• TASK OBJECTIVE: Reproduce the lines of the data below word for word, starting at the line containing "Kjøp kontaktlinser (109, 272)" and ending at the last line of the data. Omit the pictures from your answer.

··· AVAILABLE RECORDS ···

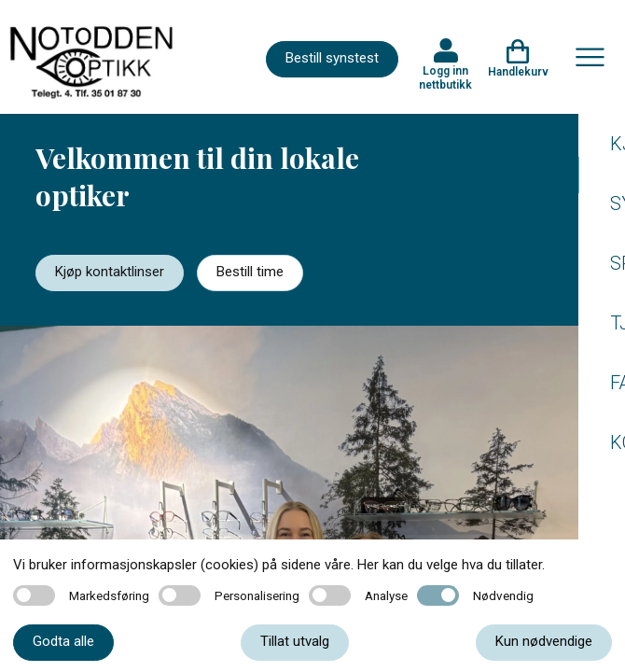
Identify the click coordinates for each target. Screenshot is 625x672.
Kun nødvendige (544, 641)
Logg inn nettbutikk (445, 77)
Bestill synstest (332, 58)
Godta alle (63, 641)
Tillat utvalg (295, 641)
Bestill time (250, 272)
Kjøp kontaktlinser (109, 272)
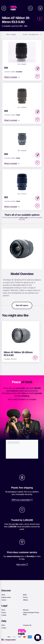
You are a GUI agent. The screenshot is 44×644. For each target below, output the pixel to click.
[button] (37, 68)
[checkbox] (37, 76)
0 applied (11, 34)
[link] (15, 8)
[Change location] (10, 640)
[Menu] (4, 8)
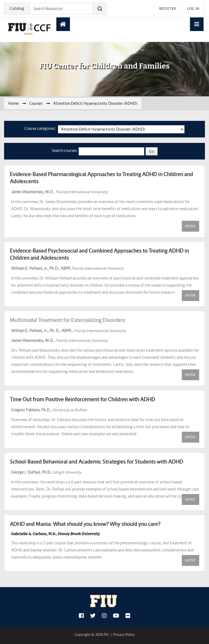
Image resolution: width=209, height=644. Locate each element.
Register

···

• WRITTEN ANSWER:
Kjøp kontaktlinser (109, 272)
You are a GUI agent. The screenshot is 44×644. For each target below, output the pixel to click.
[button] (37, 68)
[checkbox] (37, 76)
0 applied (11, 34)
[link] (15, 8)
[Change location] (10, 640)
[Menu] (4, 8)
Image resolution: width=209, height=644. Locate each element.
Register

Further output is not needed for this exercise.